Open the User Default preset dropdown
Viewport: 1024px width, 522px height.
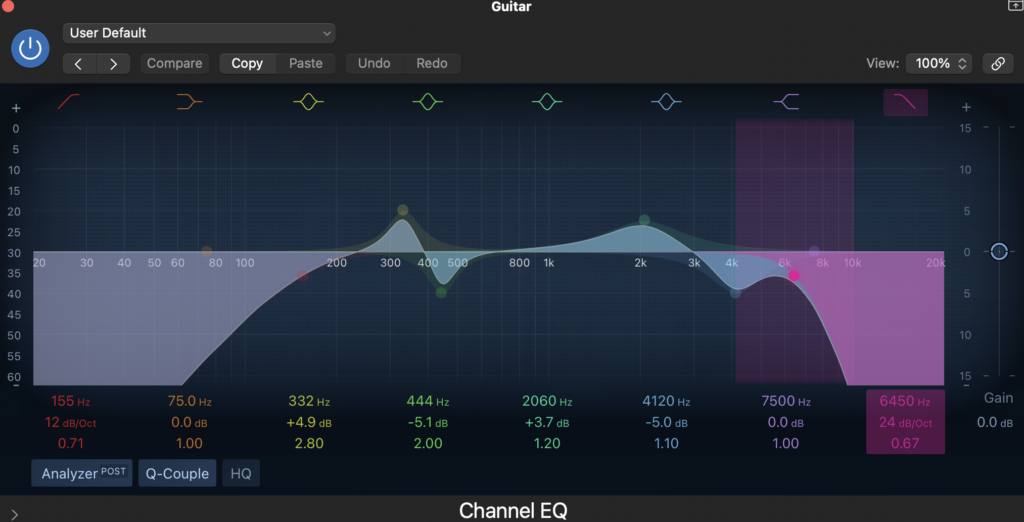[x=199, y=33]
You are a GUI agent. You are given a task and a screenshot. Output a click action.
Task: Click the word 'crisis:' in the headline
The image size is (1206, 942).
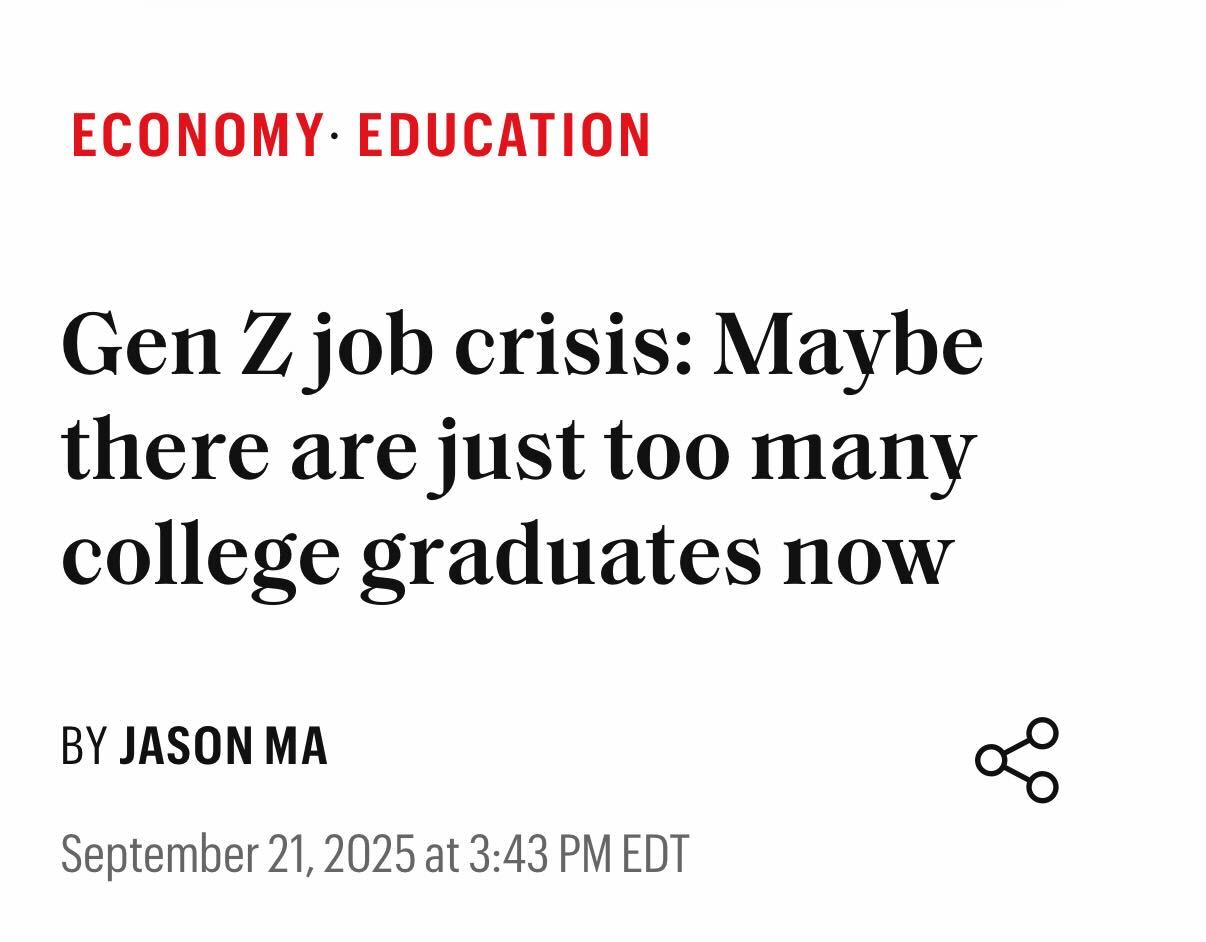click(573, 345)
──────
DIRECTIONS ::
Recast the lines of the items above as a Markdown table with the columns Row and Line, numbering each non-blank line and leaving out the pictures.

EXERCISE RESPONSE ::
| Row | Line |
|---|---|
| 1 | Open the User Default preset dropdown |
| 2 | Viewport: 1024px width, 522px height. |
| 3 | [x=199, y=33] |
| 4 | You are a GUI agent. You are given a task and a screenshot. Output a click action. |
| 5 | Task: Click the word 'crisis:' in the headline |
| 6 | The image size is (1206, 942). |
| 7 | click(573, 345) |